▸ **What you have to do**
Word for word, repeat each of the records below.

Stored data:
------------------------------------------------------------------------
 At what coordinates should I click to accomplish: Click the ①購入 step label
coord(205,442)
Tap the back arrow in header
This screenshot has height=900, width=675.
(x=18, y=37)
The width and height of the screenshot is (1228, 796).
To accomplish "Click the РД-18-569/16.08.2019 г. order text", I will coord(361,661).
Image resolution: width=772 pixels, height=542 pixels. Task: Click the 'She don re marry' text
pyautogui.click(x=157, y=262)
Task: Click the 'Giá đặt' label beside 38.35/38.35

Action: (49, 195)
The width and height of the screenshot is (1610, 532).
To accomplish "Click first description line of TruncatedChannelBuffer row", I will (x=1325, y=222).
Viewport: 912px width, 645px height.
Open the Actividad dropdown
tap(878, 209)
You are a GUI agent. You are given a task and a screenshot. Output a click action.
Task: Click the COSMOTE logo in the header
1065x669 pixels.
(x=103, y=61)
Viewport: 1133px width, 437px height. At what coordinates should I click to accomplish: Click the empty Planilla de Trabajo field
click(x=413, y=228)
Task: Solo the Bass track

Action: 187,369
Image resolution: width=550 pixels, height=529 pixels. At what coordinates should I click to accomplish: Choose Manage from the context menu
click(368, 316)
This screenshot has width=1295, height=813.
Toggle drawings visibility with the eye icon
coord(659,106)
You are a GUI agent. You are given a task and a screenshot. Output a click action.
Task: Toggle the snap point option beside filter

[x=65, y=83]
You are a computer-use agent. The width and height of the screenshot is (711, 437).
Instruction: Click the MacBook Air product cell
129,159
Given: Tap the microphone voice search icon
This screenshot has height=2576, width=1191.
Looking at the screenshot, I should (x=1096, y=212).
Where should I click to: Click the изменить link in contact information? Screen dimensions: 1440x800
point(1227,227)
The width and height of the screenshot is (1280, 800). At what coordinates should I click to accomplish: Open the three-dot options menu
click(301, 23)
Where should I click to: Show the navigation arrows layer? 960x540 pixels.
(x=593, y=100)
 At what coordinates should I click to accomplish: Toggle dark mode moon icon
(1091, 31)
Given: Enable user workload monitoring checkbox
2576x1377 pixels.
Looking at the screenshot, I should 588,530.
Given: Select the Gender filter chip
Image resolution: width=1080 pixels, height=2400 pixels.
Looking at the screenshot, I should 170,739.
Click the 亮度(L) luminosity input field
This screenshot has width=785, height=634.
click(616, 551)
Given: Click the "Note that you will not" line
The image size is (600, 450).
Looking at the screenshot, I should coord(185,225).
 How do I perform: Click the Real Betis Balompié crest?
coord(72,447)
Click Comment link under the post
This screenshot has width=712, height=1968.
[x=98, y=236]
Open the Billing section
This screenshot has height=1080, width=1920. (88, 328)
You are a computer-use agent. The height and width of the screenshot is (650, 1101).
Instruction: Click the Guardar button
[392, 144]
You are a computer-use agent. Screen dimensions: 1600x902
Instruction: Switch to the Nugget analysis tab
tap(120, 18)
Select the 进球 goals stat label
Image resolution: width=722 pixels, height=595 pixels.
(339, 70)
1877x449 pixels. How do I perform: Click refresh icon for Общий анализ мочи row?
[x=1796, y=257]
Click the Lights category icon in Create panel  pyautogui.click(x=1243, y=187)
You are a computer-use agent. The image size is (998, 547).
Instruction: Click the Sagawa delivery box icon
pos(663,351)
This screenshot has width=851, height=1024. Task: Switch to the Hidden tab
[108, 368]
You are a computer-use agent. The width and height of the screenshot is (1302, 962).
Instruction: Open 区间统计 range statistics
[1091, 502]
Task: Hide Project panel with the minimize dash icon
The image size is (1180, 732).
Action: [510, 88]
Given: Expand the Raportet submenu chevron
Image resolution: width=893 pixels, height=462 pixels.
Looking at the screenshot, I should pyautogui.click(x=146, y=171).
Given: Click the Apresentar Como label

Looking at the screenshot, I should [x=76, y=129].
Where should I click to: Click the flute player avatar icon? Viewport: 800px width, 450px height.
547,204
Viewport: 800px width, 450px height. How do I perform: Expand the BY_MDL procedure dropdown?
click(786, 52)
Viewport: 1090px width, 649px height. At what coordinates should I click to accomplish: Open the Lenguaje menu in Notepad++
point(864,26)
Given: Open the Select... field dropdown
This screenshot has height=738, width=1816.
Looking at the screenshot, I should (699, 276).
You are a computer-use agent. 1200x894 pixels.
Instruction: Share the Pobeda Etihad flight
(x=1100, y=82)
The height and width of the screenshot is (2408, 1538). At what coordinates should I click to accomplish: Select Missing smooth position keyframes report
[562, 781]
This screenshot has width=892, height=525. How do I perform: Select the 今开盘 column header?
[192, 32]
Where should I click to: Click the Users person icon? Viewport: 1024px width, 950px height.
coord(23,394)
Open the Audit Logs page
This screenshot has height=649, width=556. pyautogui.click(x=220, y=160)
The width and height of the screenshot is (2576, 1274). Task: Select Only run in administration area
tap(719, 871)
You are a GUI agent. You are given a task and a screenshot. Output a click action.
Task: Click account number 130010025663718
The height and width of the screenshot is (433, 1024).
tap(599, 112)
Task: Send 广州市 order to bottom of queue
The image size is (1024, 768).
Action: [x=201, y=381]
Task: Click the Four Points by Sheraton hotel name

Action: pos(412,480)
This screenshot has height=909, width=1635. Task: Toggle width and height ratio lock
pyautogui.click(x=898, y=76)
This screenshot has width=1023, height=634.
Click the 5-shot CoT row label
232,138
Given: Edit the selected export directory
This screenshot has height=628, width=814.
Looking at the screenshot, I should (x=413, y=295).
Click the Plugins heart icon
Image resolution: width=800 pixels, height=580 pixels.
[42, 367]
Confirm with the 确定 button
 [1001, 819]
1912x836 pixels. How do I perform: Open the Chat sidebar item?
------------------------------------------------------------------------
▸ **Response box**
 At what coordinates should I click to accomplish: Click the ①購入 step label
coord(205,442)
Tap the back arrow in header
This screenshot has height=900, width=675.
(x=18, y=37)
The width and height of the screenshot is (1228, 796).
To accomplish "Click the РД-18-569/16.08.2019 г. order text", I will coord(361,661).
Image resolution: width=772 pixels, height=542 pixels. Task: Click the 'She don re marry' text
pyautogui.click(x=157, y=262)
Task: Click the 'Giá đặt' label beside 38.35/38.35

Action: (49, 195)
The width and height of the screenshot is (1610, 532).
To accomplish "Click first description line of TruncatedChannelBuffer row", I will (x=1325, y=222).
Viewport: 912px width, 645px height.
Open the Actividad dropdown
tap(878, 209)
You are a GUI agent. You are given a task and a screenshot. Output a click action.
Task: Click the COSMOTE logo in the header
1065x669 pixels.
(x=103, y=61)
Viewport: 1133px width, 437px height. At what coordinates should I click to accomplish: Click the empty Planilla de Trabajo field
click(x=413, y=228)
Task: Solo the Bass track

Action: 187,369
Image resolution: width=550 pixels, height=529 pixels. At what coordinates should I click to accomplish: Choose Manage from the context menu
click(368, 316)
This screenshot has width=1295, height=813.
Toggle drawings visibility with the eye icon
coord(659,106)
You are a GUI agent. You are given a task and a screenshot. Output a click action.
Task: Toggle the snap point option beside filter

[x=65, y=83]
You are a computer-use agent. The width and height of the screenshot is (711, 437).
Instruction: Click the MacBook Air product cell
129,159
Given: Tap the microphone voice search icon
This screenshot has height=2576, width=1191.
Looking at the screenshot, I should (x=1096, y=212).
Where should I click to: Click the изменить link in contact information? Screen dimensions: 1440x800
point(1227,227)
The width and height of the screenshot is (1280, 800). At what coordinates should I click to accomplish: Open the three-dot options menu
click(301, 23)
Where should I click to: Show the navigation arrows layer? 960x540 pixels.
(x=593, y=100)
 At what coordinates should I click to accomplish: Toggle dark mode moon icon
(1091, 31)
Given: Enable user workload monitoring checkbox
2576x1377 pixels.
Looking at the screenshot, I should 588,530.
Given: Select the Gender filter chip
Image resolution: width=1080 pixels, height=2400 pixels.
Looking at the screenshot, I should 170,739.
Click the 亮度(L) luminosity input field
This screenshot has width=785, height=634.
click(616, 551)
Given: Click the "Note that you will not" line
The image size is (600, 450).
Looking at the screenshot, I should coord(185,225).
 How do I perform: Click the Real Betis Balompié crest?
coord(72,447)
Click Comment link under the post
This screenshot has width=712, height=1968.
[x=98, y=236]
Open the Billing section
This screenshot has height=1080, width=1920. (88, 328)
You are a computer-use agent. The height and width of the screenshot is (650, 1101).
Instruction: Click the Guardar button
[392, 144]
You are a computer-use agent. Screen dimensions: 1600x902
Instruction: Switch to the Nugget analysis tab
tap(120, 18)
Select the 进球 goals stat label
Image resolution: width=722 pixels, height=595 pixels.
(339, 70)
1877x449 pixels. How do I perform: Click refresh icon for Общий анализ мочи row?
[x=1796, y=257]
Click the Lights category icon in Create panel  pyautogui.click(x=1243, y=187)
You are a computer-use agent. The image size is (998, 547).
Instruction: Click the Sagawa delivery box icon
pos(663,351)
This screenshot has width=851, height=1024. Task: Switch to the Hidden tab
[108, 368]
You are a computer-use agent. The width and height of the screenshot is (1302, 962).
Instruction: Open 区间统计 range statistics
[1091, 502]
Task: Hide Project panel with the minimize dash icon
The image size is (1180, 732).
Action: [510, 88]
Given: Expand the Raportet submenu chevron
Image resolution: width=893 pixels, height=462 pixels.
Looking at the screenshot, I should pyautogui.click(x=146, y=171).
Given: Click the Apresentar Como label

Looking at the screenshot, I should [x=76, y=129].
Where should I click to: Click the flute player avatar icon? Viewport: 800px width, 450px height.
547,204
Viewport: 800px width, 450px height. How do I perform: Expand the BY_MDL procedure dropdown?
click(786, 52)
Viewport: 1090px width, 649px height. At what coordinates should I click to accomplish: Open the Lenguaje menu in Notepad++
point(864,26)
Given: Open the Select... field dropdown
This screenshot has height=738, width=1816.
Looking at the screenshot, I should (699, 276).
You are a computer-use agent. 1200x894 pixels.
Instruction: Share the Pobeda Etihad flight
(x=1100, y=82)
The height and width of the screenshot is (2408, 1538). At what coordinates should I click to accomplish: Select Missing smooth position keyframes report
[562, 781]
This screenshot has width=892, height=525. How do I perform: Select the 今开盘 column header?
[192, 32]
Where should I click to: Click the Users person icon? Viewport: 1024px width, 950px height.
coord(23,394)
Open the Audit Logs page
This screenshot has height=649, width=556. pyautogui.click(x=220, y=160)
The width and height of the screenshot is (2576, 1274). Task: Select Only run in administration area
tap(719, 871)
You are a GUI agent. You are given a task and a screenshot. Output a click action.
Task: Click account number 130010025663718
The height and width of the screenshot is (433, 1024).
tap(599, 112)
Task: Send 广州市 order to bottom of queue
The image size is (1024, 768).
Action: [x=201, y=381]
Task: Click the Four Points by Sheraton hotel name

Action: pos(412,480)
This screenshot has height=909, width=1635. Task: Toggle width and height ratio lock
pyautogui.click(x=898, y=76)
This screenshot has width=1023, height=634.
Click the 5-shot CoT row label
232,138
Given: Edit the selected export directory
This screenshot has height=628, width=814.
Looking at the screenshot, I should (x=413, y=295).
Click the Plugins heart icon
Image resolution: width=800 pixels, height=580 pixels.
[42, 367]
Confirm with the 确定 button
 [1001, 819]
1912x836 pixels. How do I perform: Open the Chat sidebar item?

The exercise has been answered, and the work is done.